Configuration backups (Nccm) are normally retrieved from the network devices. For migration or integration purposes these configurations can also be submitted using the Xch api. However, when doing so for a new device, the new device and its config would not be displayed in the Backups form. Only after a different trigger to renew the polling selection (like adding a cmdb node manually) would the node show up in the grid.

Additionally, the Xch nccm submit call was extended to include a new optional attribute, nccm_polltime, to override the polling timestamp of the submitted configuration. However, as with GIT and other 'diff' based storage engines, the NCCM cannot process submitted configurations out-of-order.

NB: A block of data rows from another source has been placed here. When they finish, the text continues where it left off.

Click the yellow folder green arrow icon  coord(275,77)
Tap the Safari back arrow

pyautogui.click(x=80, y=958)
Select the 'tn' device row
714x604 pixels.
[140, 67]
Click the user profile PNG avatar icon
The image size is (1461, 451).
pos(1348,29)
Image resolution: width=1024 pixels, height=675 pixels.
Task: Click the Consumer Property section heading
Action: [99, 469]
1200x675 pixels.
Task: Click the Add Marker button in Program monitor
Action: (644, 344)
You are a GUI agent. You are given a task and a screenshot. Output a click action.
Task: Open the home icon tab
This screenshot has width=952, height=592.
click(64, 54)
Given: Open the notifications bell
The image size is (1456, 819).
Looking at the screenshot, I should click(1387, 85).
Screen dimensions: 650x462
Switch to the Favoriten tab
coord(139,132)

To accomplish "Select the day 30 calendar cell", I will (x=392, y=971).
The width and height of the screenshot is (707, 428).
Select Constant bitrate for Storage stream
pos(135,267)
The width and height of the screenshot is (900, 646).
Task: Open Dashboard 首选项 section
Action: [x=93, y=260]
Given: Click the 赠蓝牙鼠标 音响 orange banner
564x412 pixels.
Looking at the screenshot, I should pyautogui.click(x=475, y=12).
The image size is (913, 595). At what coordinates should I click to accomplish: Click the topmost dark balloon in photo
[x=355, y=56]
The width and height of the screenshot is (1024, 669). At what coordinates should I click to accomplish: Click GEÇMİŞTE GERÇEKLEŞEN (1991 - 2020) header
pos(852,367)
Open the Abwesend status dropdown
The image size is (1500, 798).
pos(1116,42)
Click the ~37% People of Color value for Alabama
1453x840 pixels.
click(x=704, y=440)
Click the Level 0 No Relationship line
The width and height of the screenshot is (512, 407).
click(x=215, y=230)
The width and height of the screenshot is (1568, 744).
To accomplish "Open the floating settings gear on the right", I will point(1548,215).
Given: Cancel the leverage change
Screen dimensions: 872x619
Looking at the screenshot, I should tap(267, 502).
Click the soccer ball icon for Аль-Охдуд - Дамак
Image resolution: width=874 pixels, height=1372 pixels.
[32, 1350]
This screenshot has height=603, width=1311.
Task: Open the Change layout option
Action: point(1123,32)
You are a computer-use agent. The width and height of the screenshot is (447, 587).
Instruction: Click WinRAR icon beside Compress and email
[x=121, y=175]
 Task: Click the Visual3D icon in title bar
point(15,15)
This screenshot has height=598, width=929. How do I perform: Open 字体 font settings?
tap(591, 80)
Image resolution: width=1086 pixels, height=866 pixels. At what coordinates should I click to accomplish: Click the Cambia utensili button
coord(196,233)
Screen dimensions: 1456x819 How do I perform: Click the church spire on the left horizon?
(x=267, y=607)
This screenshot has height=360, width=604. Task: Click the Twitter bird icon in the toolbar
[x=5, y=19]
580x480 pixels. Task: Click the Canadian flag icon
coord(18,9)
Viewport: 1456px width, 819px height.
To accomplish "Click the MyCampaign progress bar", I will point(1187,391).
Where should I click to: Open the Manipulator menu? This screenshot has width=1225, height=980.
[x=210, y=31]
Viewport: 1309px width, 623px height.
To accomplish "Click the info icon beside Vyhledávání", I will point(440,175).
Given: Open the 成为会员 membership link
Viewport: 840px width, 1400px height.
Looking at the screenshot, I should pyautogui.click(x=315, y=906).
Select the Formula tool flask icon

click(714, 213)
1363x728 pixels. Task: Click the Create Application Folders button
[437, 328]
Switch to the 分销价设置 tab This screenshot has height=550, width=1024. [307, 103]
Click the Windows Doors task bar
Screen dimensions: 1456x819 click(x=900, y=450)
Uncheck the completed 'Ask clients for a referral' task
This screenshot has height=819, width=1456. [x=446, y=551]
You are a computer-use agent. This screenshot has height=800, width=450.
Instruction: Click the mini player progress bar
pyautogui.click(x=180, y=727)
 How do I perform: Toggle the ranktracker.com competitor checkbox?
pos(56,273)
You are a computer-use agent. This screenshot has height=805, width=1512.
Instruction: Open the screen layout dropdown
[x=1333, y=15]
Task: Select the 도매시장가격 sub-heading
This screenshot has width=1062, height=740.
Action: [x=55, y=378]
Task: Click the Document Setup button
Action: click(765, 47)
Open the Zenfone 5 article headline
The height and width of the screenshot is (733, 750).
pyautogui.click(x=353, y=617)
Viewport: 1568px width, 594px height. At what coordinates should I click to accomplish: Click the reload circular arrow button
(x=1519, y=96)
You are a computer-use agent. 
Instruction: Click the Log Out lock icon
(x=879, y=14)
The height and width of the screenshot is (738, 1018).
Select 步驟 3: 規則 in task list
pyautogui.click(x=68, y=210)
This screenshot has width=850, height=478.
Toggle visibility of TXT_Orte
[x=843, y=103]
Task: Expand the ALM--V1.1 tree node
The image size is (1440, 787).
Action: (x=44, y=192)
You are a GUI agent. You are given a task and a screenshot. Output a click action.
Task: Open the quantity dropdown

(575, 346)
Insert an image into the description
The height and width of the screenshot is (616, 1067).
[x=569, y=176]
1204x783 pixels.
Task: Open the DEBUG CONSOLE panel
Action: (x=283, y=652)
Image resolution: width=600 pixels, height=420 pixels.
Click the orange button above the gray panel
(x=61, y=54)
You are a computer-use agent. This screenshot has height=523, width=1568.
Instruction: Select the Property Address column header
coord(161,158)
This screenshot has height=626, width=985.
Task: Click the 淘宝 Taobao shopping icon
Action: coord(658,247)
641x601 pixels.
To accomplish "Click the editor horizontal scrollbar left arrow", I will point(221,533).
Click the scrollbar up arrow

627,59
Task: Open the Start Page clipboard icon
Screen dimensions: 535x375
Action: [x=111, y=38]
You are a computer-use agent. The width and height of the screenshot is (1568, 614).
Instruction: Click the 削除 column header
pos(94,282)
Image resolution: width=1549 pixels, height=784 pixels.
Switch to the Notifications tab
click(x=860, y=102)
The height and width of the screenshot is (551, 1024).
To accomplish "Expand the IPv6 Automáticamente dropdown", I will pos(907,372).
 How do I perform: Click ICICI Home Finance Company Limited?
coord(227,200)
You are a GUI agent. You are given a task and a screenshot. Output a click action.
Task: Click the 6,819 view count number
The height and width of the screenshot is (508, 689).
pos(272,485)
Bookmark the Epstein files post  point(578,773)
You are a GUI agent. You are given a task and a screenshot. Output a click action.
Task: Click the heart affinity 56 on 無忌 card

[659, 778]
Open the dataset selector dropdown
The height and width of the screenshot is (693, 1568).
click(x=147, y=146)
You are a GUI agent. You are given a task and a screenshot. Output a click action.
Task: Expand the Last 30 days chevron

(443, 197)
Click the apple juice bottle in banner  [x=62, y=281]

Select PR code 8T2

The provided polling timestamps are mostly administrative and the submitted configuration is still considered the 'latest' superseding the previous. The option is useful mostly to submit a series of configurations taken at different historical moments.

Although executing a Command job on a node automatically creates configuration backups, the Nccm / Compliance was not triggered to re-evaluate any config changes this job accomplished.

Now, when a job completes, regardless of status, will cause the Nccm and Compliance to be triggered.

The config diff form in the Backups section had some layout issues when viewed in an extra wide or extra small window. This has been fixed.

When you lost a session in a form in the old layout, you were still redirected to the old login page. You now will be redirected to the new login page.

The grids in the Compliance Dashboard section accidentally sorted their numerical columns as if they were strings. They are now sorted numerically.

A number of forms were vulnerable to Cross-Site-Scripting and SQL Injection attacks. This has been fixed now.

When a condition that checks on a Software Version, Hostname or Node Model is not compliant, its report mentioned '<full_config>'. This now has been changed to '<software_version>', '<hostname>', and '<node_model>' respectively.

When a lot of nodes had their backups changed at the same time, leading to subsequent compliance checks, there was a bug where not all of them would be scheduled for compliance, therefore leading to an outdated compliance set. This has been fixed now.

The rule start and rule end of a compliance rule sometimes were evaluated case sensitively, and sometimes not. They are now always evaluated case insensitive.

The first column of the Custom Data form sometimes had its search field removed. This is fixed.

The “Run compliance on config change”-checkbox has been fixed.

The CMDB Region relation had a bug in it where it always would use the default region, causing you to not be able to specify custom regions. This is fixed.

The relation test broke when trying to use a relation with context functions. This is fixed.

When you delete a node group, its compliance node groups are now deleted as well.

The link to the wiki in the right sidebar accidentally opened two windows with the wiki. This has been reduced to one.

Setting the maximum number of timeouts for the backups daemon to put a node to disabled was wrong if it had a default value. This is fixed.

Compliance's block detection's rule start did not work with cleartext values. This is fixed.